Кости его выросли, выпрямились, плоть облекла их. Как будто
набиваешь заново разорванную соломенную куклу. Он восстанавливался, и это было
просто, слишком просто. Сила хлынула наружу, ища новой могилы, но та часть
моего сознания, которая ещё оставалась мною, знала, что будет. А будет не
просто ещё одна могила. Я знала в этот миг, что могу поднять кладбище. Все
кладбище. Без кровавой жертвы, не зарезав и курицы, тем более козы. Ничем не
пользуясь, только той силой, что шла через меня и через вампира у меня за
спиной. Потому что сила просится в дело. Она хочет помочь, помочь мне вызвать
их всех из могил, к свету звёзд, и наполнить… жизнью. Так приятно будет поднять
их всех, так хорошо…
Я встряхнула головой, подавляя искушение. Борясь с собой,
чтобы не расползтись сладкой густотой по могилам. Чтобы удержать в себе остатки
того, что я есть. Но мне нужна была помощь. Я вспомнила Жан-Клода, но это было
не то. Мне надо вспомнить, что я связана не только с мёртвыми. Я живая.
И я потянулась к третьему нашего триумвирата. К Ричарду. Он
посмотрел на меня, будто я возникла из воздуха над ним за семейным столом. Я
увидела его отца, точь-в-точь постаревший Ричард, и почти всех его братьев. Они
сидели за столом, передавая друг другу синюю миску. Шарлотта, его мать,
выходила из кухни. Она была все ещё примерно моего роста, с медовыми светлыми
волосами, одновременно миниатюрная и фигуристая. Если не считать цвета волос и
кожи, Шарлотта даже напоминала мне меня. Не без причины почти все братья
Зееманы выбирали миниатюрных и сильных женщин. Шарлотта несла большое блюдо,
улыбаясь и болтая со своими домашними. Я не слышала её слов, и вообще никаких
звуков этой радостной семейной сцены. Они были все так счастливы, так
прекрасны. Нет, это не надо переносить сюда.
Я хотела удалиться, и голос Ричарда зазвучал у меня в
голове:
— Анита, подожди, подожди, пожалуйста!
Извинившись, он встал из-за стола и вышел через большую
гостиную на веранду, по ступеням, пока его взгляд не увидел то же небо, что
было сейчас надо мной. Когда он посмотрел вверх, на меня, он будто почувствовал
что-то необычное, потому что сказал:
— Боже мой, Анита, что случилось? Мне приходилось
ощущать твою силу, но не так, как сейчас.
Я не настолько владела собой, чтобы говорить мысленно, и
Реквиему предстояло услышать половину разговора, но мне было не до того.
— Вампиры твердят, что мы вышли на новый уровень силы.
Он обнял себя за голые руки, торчащие из рукавов футболки —
не стал терять времени, чтобы взять куртку.

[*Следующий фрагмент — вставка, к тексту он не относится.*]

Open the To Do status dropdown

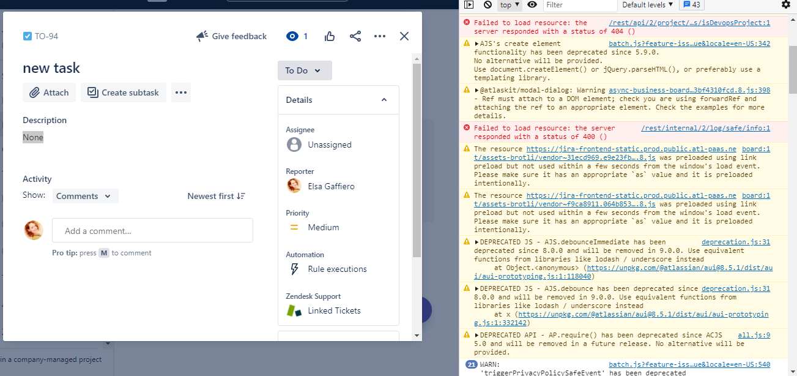click(305, 70)
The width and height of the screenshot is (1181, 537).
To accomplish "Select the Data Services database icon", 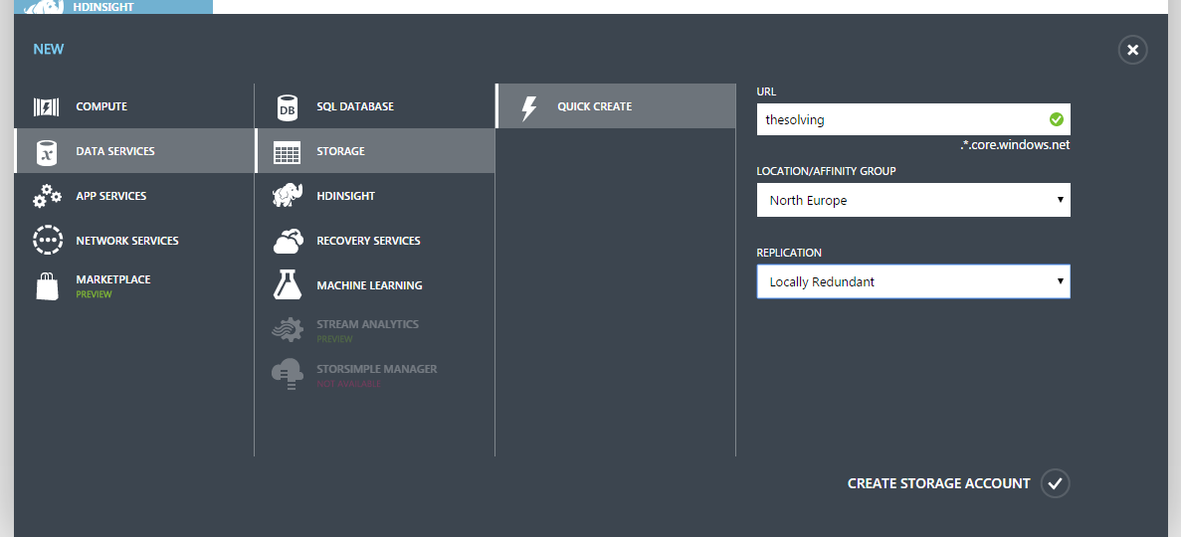I will click(x=47, y=151).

— Как будто вся ночь дышит твоей силой. Что я могу
сделать?
— Напомни мне, что я не мёртвая. Напомни, что мои корни
— это создания, у которых бьётся сердце.
— Чем же это поможет?
Я чуть не заорала на него с досады:
— Да Господи, Ричард, помоги, когда просят помочь! Если
ты этого не сделаешь, мне даже подумать страшно, что я подниму сегодня на этом
кладбище!
Он кивнул.
— Прости, Анита. Прости, я виноват.
Он посмотрел вниз — я знала этот жест. Он думал, или
собирался с силами для чего-то. Обычно для чего-то такого, чего ему делать не
хотелось. Но сегодня у меня не было времени думать о Ричардовых заморочках,
меня слишком пугала сила, пульсирующая в земле вокруг меня. Холодный пульс,
который грозил охватить все могилы. Я знала, что сегодня могу поднять этакую
гниющую армию зомби, как в кино очень любят показывать, что обычно к реальной
некромантии отношения не имеет.
Ричард обернулся к дому и сказал:
— Мам, все в порядке. Просто мне нужно немного побыть
одному. Посмотри, чтобы никто из дому не выходил. — Он послушал и покачал
головой: — Нет, мам, полнолуние ещё не близко.

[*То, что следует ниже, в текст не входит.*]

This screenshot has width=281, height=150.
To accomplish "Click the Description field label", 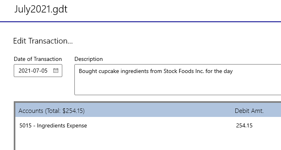I will 89,59.
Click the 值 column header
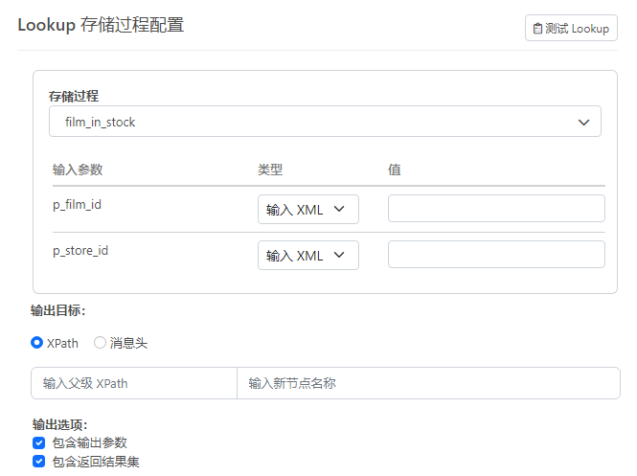 pyautogui.click(x=394, y=170)

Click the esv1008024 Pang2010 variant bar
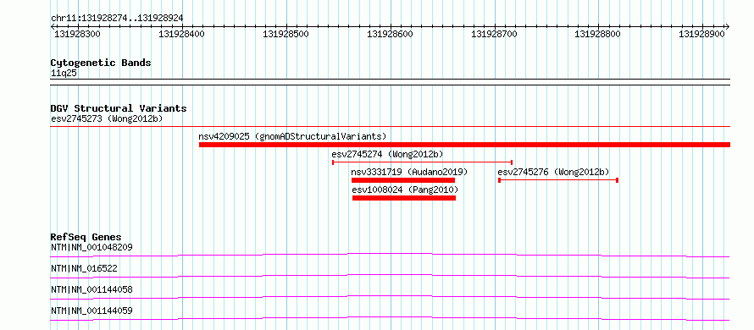point(404,198)
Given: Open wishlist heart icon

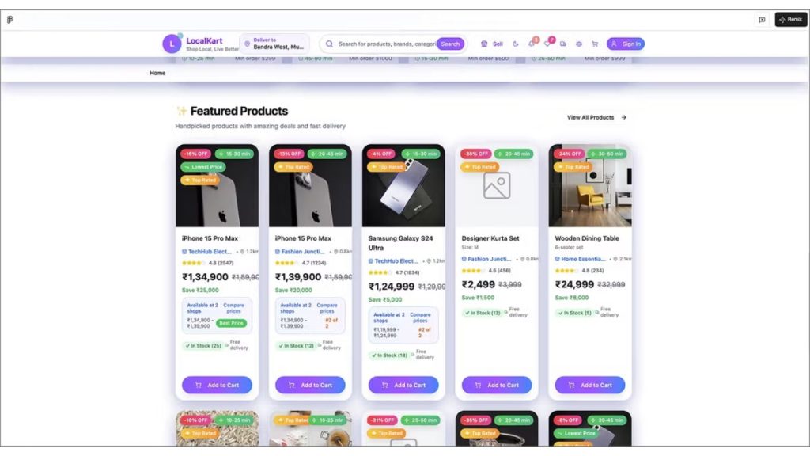Looking at the screenshot, I should pos(547,44).
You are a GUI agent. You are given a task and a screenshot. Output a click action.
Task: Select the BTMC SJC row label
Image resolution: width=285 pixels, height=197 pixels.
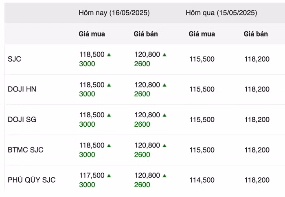coord(25,150)
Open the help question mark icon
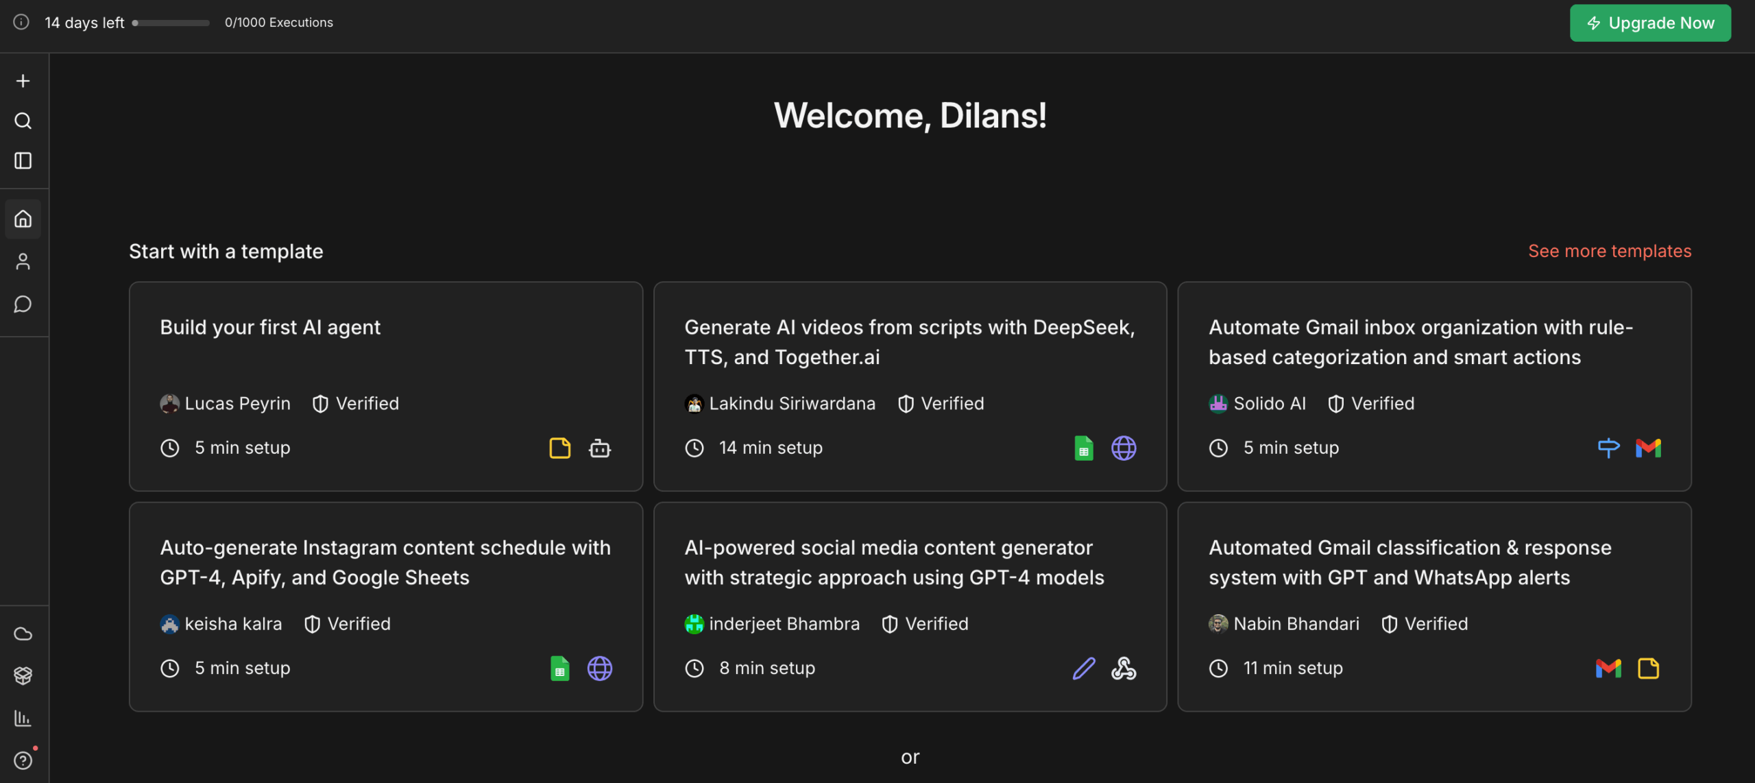1755x783 pixels. click(x=23, y=760)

Он вышел на открытое место, подальше от света окон, и
опустил щиты — метафизические стены, которые держат его зверя в клетке и
позволяют ему сойти за человека. Недвижный воздух был напитан тысячью ароматов:
зрелость яблок в саду за домом, зеленое одеяло густой травы, деревья, резкий
запах амбрового дерева, мягкий аромат берёзы, сладковатая гниль тополя и над
всем этим — сухая благодать опавших листьев повсюду вокруг. Потом пришли звуки.
Последние сверчки, допевающие в этом году свою жалобную песню. Другие лесные
насекомые, тоже поющие в последние дни перед холодами. Поднялся ветер,
затрещали, застонали деревья вокруг дома. Большой дуб у дорожки взмахнул
ветвями на фоне звёзд, и Ричард поднял глаза посмотреть на этот неукрощённый
ветер. У земли ветер едва дышал, но выше он летел, втягивая в себя голые ветви
у верхушек деревьев. Люди, как правило, вверх не смотрят, смотрят животные,
потому что они знают, нигде нет истинной безопасности. Им она нужна так же, как
нужна нам, но они чуют её, как не чуем мы.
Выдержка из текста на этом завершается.